I cannot stress enough the associated knowledge or practice of customer experience affects just about everyone inside your organization and merely about everything in your business in the same way that everyone and all things in your organization affects your visitors, whether you realize it or not. Customer experience should become an inextricable a part of your culture. This isn't accomplished roller, and it’s not accomplished bottom up. It must be woven throughout all of your strategies, plans, projects, workflows, conversations, decisions and just how you apply technology.
To accomplish this organic customer experience culture, many of these components need to be designed and orchestrated to allow the desired customer experience. It is not just going to happen.
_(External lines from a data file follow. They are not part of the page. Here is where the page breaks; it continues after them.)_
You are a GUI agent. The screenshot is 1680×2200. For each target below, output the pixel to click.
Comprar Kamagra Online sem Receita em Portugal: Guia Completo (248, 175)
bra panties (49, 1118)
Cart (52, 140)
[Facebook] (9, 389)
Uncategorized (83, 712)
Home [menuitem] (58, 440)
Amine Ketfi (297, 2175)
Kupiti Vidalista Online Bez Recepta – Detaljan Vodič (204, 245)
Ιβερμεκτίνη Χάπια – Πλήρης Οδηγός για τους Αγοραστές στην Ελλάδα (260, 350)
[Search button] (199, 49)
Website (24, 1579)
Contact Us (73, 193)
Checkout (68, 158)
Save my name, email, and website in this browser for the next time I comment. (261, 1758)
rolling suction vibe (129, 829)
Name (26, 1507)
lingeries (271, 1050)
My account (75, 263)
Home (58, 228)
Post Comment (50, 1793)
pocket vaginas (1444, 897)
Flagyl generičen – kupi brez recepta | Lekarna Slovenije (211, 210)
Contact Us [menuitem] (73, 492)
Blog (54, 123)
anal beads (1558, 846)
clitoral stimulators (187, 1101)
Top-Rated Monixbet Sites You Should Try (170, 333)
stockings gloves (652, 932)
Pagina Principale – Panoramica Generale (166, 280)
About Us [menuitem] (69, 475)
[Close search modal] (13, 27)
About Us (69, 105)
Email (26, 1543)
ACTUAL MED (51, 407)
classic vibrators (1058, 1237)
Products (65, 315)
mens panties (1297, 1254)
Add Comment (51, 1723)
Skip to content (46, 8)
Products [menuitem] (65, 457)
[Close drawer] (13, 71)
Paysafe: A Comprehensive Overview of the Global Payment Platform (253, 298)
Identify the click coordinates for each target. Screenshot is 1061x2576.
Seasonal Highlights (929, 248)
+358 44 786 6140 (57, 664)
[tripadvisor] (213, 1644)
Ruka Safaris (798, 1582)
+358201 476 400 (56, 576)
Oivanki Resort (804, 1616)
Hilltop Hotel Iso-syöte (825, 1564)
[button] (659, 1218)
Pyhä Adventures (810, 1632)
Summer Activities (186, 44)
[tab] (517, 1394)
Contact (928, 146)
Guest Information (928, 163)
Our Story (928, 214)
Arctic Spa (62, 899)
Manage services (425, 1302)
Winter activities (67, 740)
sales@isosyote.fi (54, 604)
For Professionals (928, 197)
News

Done correctly, this transformation is really a journey similar to innovation or digital transformation, and it’s one that reaches the real heart of the organization and affects every facet of that which you do and the reason why you do it. It’s a big journey. But like several big journeys, it starts with small steps and it is about gaining momentum. With time, customer experience won't be a thing you do, but rather will end up an important part of how you think, how you behave, and just what drives your conversations, priorities, investments, and decisions. To maneuver from the myth towards the reality and be truly driven by customer experience, it's key to educate and involve everybody. Don't align, but rather embed. And go beyond the customer’s view and journey and look at your internal journey.
Is customer notice a discipline on its own? I think you'll would agree that customer experience is certainly a discipline, but the last thing you want is to ensure that it stays unto itself.